Effects and mechanisms of action: toxic to humans?
Aspartame is rapidly degraded (hydrolyzed) in the small intestine; even with the ingestion of very high doses (over 200 mg / kg), there are no traces of aspartame into the blood.
What seems dangerous is the liberation of methanol in the body. This doesn’t play a direct action, but it is converted by the Alcohol dehydrogenase (ADH) in formaldehyde, then it is transformed into formic acid by the aldehyde dehydrogenase (ALDH).
In particular, the accumulation of the latter is assumed to be the main cause of toxicity.
However, the amount of methanol in aspartame is less than the one found in citrus fruits, some fruit juices and fermented beverages.
In general, the formic acid is toxic because it inhibits the mitochondrial cytochrome c oxidase, the last complex (IV) involved in the mitochondrial respiratory chain.
This causes a situation of hypoxia in the tissue and metabolic disorders including a significant acidosis.

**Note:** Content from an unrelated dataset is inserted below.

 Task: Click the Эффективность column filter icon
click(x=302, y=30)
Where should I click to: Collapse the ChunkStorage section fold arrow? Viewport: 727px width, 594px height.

Methanol and formic acid toxicity: biochemical mechanisms, 1991
Regarding formaldehyde, since 2004, it has been inserted by AIRC (Italian Association for Cancer Research) in the list of substances considered with certainty carcinogenic for humans.
Formaldehyde and Cancer Risk
Various experiments on mice with formaldehyde have been conducted: in those studies a rate of incidence of nasopharyngeal tumors higher than normal was observed. In addition, a recent study of California’s researches (2008) showed that these mutations can occur also in lymphocytes, suggesting a possible relationship with the onset of leukemia.
This aldehyde seems to have a toxic effect on the genome: it interferes with the links between DNA and proteins (phenomenon of "cross-linking"), and it is responsable for chromosomal aberrations.
In particular, formaldehyde induces crosslink between cytosine and lysine in DNA.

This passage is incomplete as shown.